If you want to both synthesize data and find the probability of any given example — say, generate images of manufacturing defects to train a defect detector and identify the highest-probability defects — you may use the architecture known as a normalizing flow. A new type of layer enables users to boost a normalizing flow’s performance by tuning it to their training data.
What’s new: Gianluigi Silvestri at OnePlanet Research Center and colleagues at Google Research and Radboud University introduced the embedded-model flow (EMF). This architecture uses a probabilistic program — a user-defined probability distribution — to influence the training of a normalizing flow.
Normalizing Flow basics: A normalizing flow (NF) is a generative architecture. Like a generative adversarial network (GAN), it learns to synthesize examples similar to its training data. Unlike a GAN, it also learns to calculate the likelihood of existing examples. During training, an NF transforms examples into noise. At inference, it runs in reverse to transform noise into synthetic examples. Thus it requires layers that can execute both forward and backward; that is, layers that are invertible as well as differentiable.
Key insight: Like a normalizing flow layer, the cumulative distribution function (CDF), which is a function of a probability distribution, can be both differentiable and invertible. (In cases where this is not true, it’s possible to approximate the CDF’s derivative or inverse.) The CDF of a probability distribution can be used to compute that distribution, so it can be used to create a probabilistic program. Such a program, being differentiable and invertible, can be used in an NF, where it can transform a random vector to follow a probability distribution and vice versa.
How it works: EMF is a normalizing flow composed of three normalizing flow layers and a user-defined probabilistic program layer. The authors used a dataset of handwritten digits to train the model to generate digits 0 through 9.
- The authors built a probabilistic program using a Gaussian hierarchical distribution, which models a user-defined number of populations (in this case, 10 digits).
- They modeled the distribution using the CDF and implemented the resulting function as a probabilistic program layer.
- The probabilistic program layer learned to transform the distribution’s 10 populations into random noise. This helped the normalizing flow layers learn to allocate various digits to different parts of the distribution.
- At inference, the authors reversed the network, putting the probabilistic program layer first. It transformed a random vector into the distribution of 10 populations, and the other layers produced a new image.
Results: The authors compared EMF with a baseline made up of a comparable number of normalizing flow layers. Generating examples in the test set, it achieved a negative log likelihood of 1260.8, while the baseline scored 1307.9 (lower is better). EMF outperformed similar baselines trained for other tasks. For instance, generating solutions to the differential equations for Brownian motion, it achieved a negative log likelihood of -26.4 compared to the baseline’s -26.1.
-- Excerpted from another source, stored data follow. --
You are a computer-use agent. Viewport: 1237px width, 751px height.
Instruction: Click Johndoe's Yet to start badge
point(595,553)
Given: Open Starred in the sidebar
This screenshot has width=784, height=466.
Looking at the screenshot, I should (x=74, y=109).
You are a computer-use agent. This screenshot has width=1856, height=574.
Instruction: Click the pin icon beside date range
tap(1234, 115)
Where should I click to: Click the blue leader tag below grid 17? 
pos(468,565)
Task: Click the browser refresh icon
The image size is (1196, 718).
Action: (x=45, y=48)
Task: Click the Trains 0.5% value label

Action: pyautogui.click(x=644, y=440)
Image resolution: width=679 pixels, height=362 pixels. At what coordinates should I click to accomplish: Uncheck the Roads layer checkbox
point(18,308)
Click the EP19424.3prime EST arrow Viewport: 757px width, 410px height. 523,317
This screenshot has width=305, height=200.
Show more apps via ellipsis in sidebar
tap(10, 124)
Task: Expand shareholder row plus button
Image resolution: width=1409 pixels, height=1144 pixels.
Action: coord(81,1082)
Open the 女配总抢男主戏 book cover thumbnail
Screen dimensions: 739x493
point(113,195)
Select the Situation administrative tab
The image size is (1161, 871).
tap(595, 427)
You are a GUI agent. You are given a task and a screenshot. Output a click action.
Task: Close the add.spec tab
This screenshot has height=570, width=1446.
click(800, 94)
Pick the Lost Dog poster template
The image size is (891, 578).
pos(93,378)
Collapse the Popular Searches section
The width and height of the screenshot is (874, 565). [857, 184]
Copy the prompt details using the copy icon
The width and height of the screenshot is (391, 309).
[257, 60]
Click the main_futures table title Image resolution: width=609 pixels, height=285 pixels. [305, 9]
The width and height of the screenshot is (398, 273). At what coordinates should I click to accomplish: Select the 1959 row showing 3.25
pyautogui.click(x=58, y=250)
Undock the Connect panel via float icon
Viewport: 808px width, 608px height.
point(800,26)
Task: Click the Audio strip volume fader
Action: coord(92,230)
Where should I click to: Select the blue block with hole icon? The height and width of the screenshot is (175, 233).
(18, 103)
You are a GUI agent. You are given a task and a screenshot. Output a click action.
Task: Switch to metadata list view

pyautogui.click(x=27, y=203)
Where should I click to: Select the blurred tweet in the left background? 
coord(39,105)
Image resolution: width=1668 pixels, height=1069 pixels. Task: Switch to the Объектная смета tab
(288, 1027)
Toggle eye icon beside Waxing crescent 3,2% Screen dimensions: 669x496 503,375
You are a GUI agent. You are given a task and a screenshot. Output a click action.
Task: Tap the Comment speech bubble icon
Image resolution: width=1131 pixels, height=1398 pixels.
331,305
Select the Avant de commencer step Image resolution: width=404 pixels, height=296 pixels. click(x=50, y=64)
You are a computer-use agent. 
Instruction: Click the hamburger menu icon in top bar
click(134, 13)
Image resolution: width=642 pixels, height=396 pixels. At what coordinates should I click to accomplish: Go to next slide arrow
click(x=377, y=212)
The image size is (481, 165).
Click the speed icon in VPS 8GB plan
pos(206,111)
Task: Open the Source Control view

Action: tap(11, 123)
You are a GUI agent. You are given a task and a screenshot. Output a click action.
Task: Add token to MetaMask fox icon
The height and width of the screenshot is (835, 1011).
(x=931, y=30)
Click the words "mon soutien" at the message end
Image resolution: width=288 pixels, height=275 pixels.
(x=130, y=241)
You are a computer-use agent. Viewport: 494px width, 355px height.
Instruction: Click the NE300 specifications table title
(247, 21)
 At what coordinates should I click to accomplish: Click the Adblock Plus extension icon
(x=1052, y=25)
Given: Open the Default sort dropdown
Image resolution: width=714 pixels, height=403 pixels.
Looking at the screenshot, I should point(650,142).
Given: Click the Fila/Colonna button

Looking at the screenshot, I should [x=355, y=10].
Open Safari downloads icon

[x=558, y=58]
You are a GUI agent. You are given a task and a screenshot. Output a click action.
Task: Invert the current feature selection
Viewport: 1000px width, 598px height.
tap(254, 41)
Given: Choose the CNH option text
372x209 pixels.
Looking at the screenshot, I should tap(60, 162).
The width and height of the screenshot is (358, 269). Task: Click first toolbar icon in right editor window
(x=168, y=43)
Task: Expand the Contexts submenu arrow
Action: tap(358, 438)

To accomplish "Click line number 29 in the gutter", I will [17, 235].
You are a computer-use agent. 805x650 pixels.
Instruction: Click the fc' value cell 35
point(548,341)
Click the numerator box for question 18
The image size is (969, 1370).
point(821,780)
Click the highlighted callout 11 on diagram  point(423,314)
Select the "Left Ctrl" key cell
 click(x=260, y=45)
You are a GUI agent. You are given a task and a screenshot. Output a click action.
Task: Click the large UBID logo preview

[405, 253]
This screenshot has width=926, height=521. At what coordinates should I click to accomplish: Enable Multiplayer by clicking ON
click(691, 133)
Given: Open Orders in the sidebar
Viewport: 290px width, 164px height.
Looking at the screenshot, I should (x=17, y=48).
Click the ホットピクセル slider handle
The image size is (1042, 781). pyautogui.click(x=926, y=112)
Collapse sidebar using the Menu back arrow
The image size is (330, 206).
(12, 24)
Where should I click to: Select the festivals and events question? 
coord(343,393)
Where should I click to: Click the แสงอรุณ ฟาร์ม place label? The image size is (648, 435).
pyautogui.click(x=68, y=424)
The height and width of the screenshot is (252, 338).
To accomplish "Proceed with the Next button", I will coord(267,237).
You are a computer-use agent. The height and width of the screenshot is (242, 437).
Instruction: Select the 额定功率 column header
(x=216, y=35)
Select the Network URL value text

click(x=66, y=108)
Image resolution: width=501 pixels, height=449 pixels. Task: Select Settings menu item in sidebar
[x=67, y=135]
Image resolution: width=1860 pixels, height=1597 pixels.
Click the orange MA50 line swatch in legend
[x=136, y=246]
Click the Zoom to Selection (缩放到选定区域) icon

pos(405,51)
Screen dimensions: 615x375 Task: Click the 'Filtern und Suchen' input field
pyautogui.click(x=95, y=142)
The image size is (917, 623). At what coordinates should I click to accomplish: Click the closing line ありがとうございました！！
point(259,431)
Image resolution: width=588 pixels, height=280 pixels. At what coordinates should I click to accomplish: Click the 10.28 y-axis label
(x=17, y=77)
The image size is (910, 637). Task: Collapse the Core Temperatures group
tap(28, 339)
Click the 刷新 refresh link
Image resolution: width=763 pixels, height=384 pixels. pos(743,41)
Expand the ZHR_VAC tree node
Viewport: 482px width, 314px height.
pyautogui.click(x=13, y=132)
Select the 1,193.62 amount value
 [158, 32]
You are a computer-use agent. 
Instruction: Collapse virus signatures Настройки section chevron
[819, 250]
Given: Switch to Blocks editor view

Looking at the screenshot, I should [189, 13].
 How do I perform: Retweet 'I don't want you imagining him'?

Yes, but: A baseline with an additional normalizing flow layer achieved a better negative log likelihood (1181.3) for generating test-set digits. The authors explain that EMF may have underperformed because it had fewer parameters, although they don’t quantify the difference.
Why it matters: Normalizing flows have their uses, but the requirement that its layers be invertible imposes severe limitations. By proposing a new layer type that improves their performance, this work makes them less forbidding and more useful. In fact, probabilistic programs aren’t difficult to make: They’re easy to diagram, and the authors offer an algorithm that turns such diagrams into normalizing flow layers.
We’re thinking: The authors achieved intriguing results with a small model (three layers, compared to other work and dataset (10,000 examples compared to, say, ImageNet’s 1.28 million). We look forward to learning what EMF-style models can accomplish with more and wider layers, and with larger datasets like ImageNet.